AI technologies are only as good as their datasets, and San Francisco-based startup OpenAI aims to improve theirs — particularly in non-English languages.
OpenAI today announced its Data Partnerships program, which seeks to partner with businesses and organizations around the world to create open-source and private datasets for AI training. Those intrigued by the prospect can express interest on the OpenAI website.
“Modern AI technology learns skills and aspects of our world — of people, our motivations, interactions, and the way we communicate — by making sense of the data on which it’s trained,” OpenAI states on its website. “To ultimately make AGI that is safe and beneficial to all of humanity, we’d like AI models to deeply understand all subject matters, industries, cultures, and languages, which requires as broad a training dataset as possible.”
Especially valuable are datasets that “reflect human society and are not already easily accessible online to the public today.” The data can include text, images, audio, or video.
“We’re particularly looking for data that expresses human intention (e.g. long-form writing or conversations rather than disconnected snippets), across any language, topic, and format,” the website states.
The company will work with partners to appropriately digitize and structure the data using tools like optical character recognition, which digitizes PDFs and similar files, and automatic speech recognition to capture the spoken word.
“If the data needs cleaning (e.g. has lots of auto-generated artifacts or transcription errors), we can work with your team to process it into the most useful form,” OpenAI states. “We are not seeking datasets with sensitive or personal information, or information that belongs to a third party; we can work with you to remove this information if you need help.”

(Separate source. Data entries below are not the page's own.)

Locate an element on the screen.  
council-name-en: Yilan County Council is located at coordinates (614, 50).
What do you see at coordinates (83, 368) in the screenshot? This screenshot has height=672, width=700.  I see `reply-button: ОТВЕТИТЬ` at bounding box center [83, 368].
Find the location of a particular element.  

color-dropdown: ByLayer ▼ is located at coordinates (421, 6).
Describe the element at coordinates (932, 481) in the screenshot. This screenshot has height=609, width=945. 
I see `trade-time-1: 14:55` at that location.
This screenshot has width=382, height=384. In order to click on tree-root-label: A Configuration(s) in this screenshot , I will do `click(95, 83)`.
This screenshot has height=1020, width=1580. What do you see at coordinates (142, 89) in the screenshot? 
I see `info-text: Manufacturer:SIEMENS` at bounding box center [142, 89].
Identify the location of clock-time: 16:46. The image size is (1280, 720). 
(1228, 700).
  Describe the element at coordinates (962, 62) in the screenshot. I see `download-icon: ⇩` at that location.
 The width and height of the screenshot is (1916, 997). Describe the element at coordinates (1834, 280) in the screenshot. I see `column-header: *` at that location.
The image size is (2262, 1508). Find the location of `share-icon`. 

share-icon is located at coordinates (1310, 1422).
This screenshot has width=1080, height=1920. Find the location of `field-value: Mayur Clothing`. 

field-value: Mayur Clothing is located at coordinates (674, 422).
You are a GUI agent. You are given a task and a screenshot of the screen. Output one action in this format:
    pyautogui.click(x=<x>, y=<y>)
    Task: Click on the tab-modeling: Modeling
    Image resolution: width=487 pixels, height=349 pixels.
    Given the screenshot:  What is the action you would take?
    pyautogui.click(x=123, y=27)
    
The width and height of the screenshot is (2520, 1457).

The Data Partnerships program is structured into two categories, with more possibly to follow as the program expands. The first is an open-source archive for training language models, which would be available for anyone to train AI models, including the safe training of additional open-source models by OpenAI itself.
“We believe open-source plays an important role in the ecosystem,” the organization states.
The second category is private datasets for training proprietary AI models, including “foundation models and fine-tuned and custom models.” These datasets are best for companies and organizations that wish to remain private but want AI models to better understand their countries, cultures, and languages of origin.
“We’ll treat your data with the level of sensitivity and access controls that you prefer,” OpenAI states.
Controversy arose over the past several months regarding the ethics and legality of training AI on copyrighted material — with The New York Times successfully removing its work from one training dataset. As AI researches and developers navigate uncharted legal waters, OpenAI sees voluntarily-given datasets as essential to its path forward.
“Overall, we are seeking partners who want to help us teach AI to understand our world in order to be maximally helpful to everyone,” OpenAI states on its website. “Together, we can move towards (artificial general intelligence) that benefits all of humanity.”